1. Introduction
Accessing deeply nested properties on an object that might be missing pieces used to require verbose, error-prone guard checks like obj && obj.a && obj.a.b. ES2020 introduced two operators to solve this cleanly: optional chaining (?.), which safely accesses properties/methods that might not exist, and nullish coalescing (??), which provides a default value only when the left side is null or undefined, unlike || which also triggers on any falsy value.
Cricket analogy: Before ES2020, checking a scorecard's nested data meant writing "match && match.innings && match.innings.batsman" like manually verifying each level of a scoreboard exists before reading it; now "match?.innings?.batsman" does it safely, and "runs ?? 0" only defaults when runs is truly unrecorded, not when a batsman genuinely scored 0.
2. Syntax
// Optional chaining
const city = user?.address?.city; // property access
const result = user?.getName?.(); // method call
const item = list?.[0]; // bracket/array access
// Nullish coalescing
const port = config.port ?? 8080; // fallback only for null/undefined
// Combining both
const theme = settings?.ui?.theme ?? 'light';3. Explanation
Optional chaining (?.) checks whether the value immediately to its left is null or undefined. If it is, the entire expression short-circuits and evaluates to undefined without throwing, skipping any further property accesses or calls to the right. If the value is not nullish, evaluation continues as normal. This works for property access (?.prop), computed/bracket access (?.[expr]), and function calls (?.()), and it is essential for method calls where the method itself might not exist on the object.

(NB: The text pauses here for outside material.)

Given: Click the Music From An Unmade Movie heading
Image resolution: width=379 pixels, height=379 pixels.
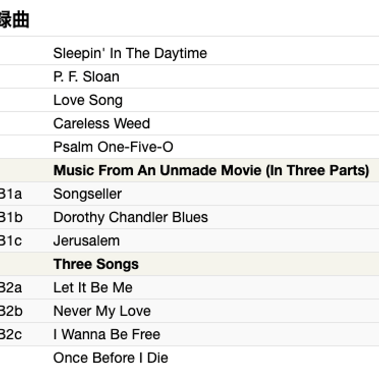Looking at the screenshot, I should point(211,171).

Cricket analogy: "player?.stats?.average" checks if player exists before reading stats, short-circuiting to undefined instead of crashing if a substitute hasn't been named yet; "player?.celebrate?.()" is essential since not every player has a signature celebration method defined.
Nullish coalescing (??) returns its right-hand operand only when the left-hand operand is null or undefined. This is an important distinction from the logical OR operator ||, which returns the right-hand side for *any* falsy value, including 0, '', false, and NaN — values that are often perfectly valid, intentional data.
Cricket analogy: "oversBowled ?? 10" only kicks in if oversBowled was never recorded, correctly leaving a genuine 0-overs opening spell untouched, whereas "oversBowled || 10" would wrongly overwrite that legitimate 0.
Gotcha — ?? vs ||: const count = 0; const displayCount = count || 10; gives 10 (wrong, since 0 is a valid count), but const displayCount = count ?? 10; correctly gives 0. Use ?? whenever falsy-but-valid values like 0, '', or false should be preserved, and reserve || for when you genuinely want to replace any falsy value.
Gotcha — optional chaining short-circuits the WHOLE chain: const x = a?.b.c.d; — if a is null/undefined, the entire expression short-circuits to undefined immediately (b, c, d are never accessed, so no TypeError occurs), but note only a?.b is optional here; if a exists but a.b is null, accessing .c next would still throw, because the ?. was only placed once. Chain ?. at every level that might be missing: a?.b?.c?.d.
4. Example
const users = [
{ name: 'Ada', profile: { visits: 0, bio: null } },
{ name: 'Grace' }
];
for (const u of users) {
const visits = u.profile?.visits ?? 'unknown';
const bio = u.profile?.bio ?? 'No bio provided';
const greet = u.sayHi?.() ?? 'no greeting method';
console.log(u.name, '| visits:', visits, '| bio:', bio, '| greet:', greet);
}5. Output
Ada | visits: 0 | bio: No bio provided | greet: no greeting method
Grace | visits: unknown | bio: No bio provided | greet: no greeting method6. Key Takeaways
- ?. safely accesses a property, index, or calls a method only if the preceding value is not null/undefined, otherwise it short-circuits to undefined.
- ?. works for property access (?.prop), bracket access (?.[expr]), and function calls (?.()).
- ?? returns the right-hand value only when the left-hand value is null or undefined.
- Unlike ||, ?? preserves valid falsy values such as 0, '', and false instead of overriding them.
- ?. must be applied at every level of a chain that might be missing, not just the first.
- Combining ?. and ?? (e.g. a?.b?.c ?? 'default') is a common, readable pattern for safe defaults.
Practice what you learned
1. What does `user?.address?.city` evaluate to if `user` is undefined?
2. Given `const count = 0;`, what does `count || 10` evaluate to, and how does that differ from `count ?? 10`?
3. What does `u.sayHi?.()` do if `u.sayHi` is undefined?
4. Given `const a = { b: null };`, what does `a?.b.c` do?
5. Which values does the nullish coalescing operator ?? treat as triggers for its fallback?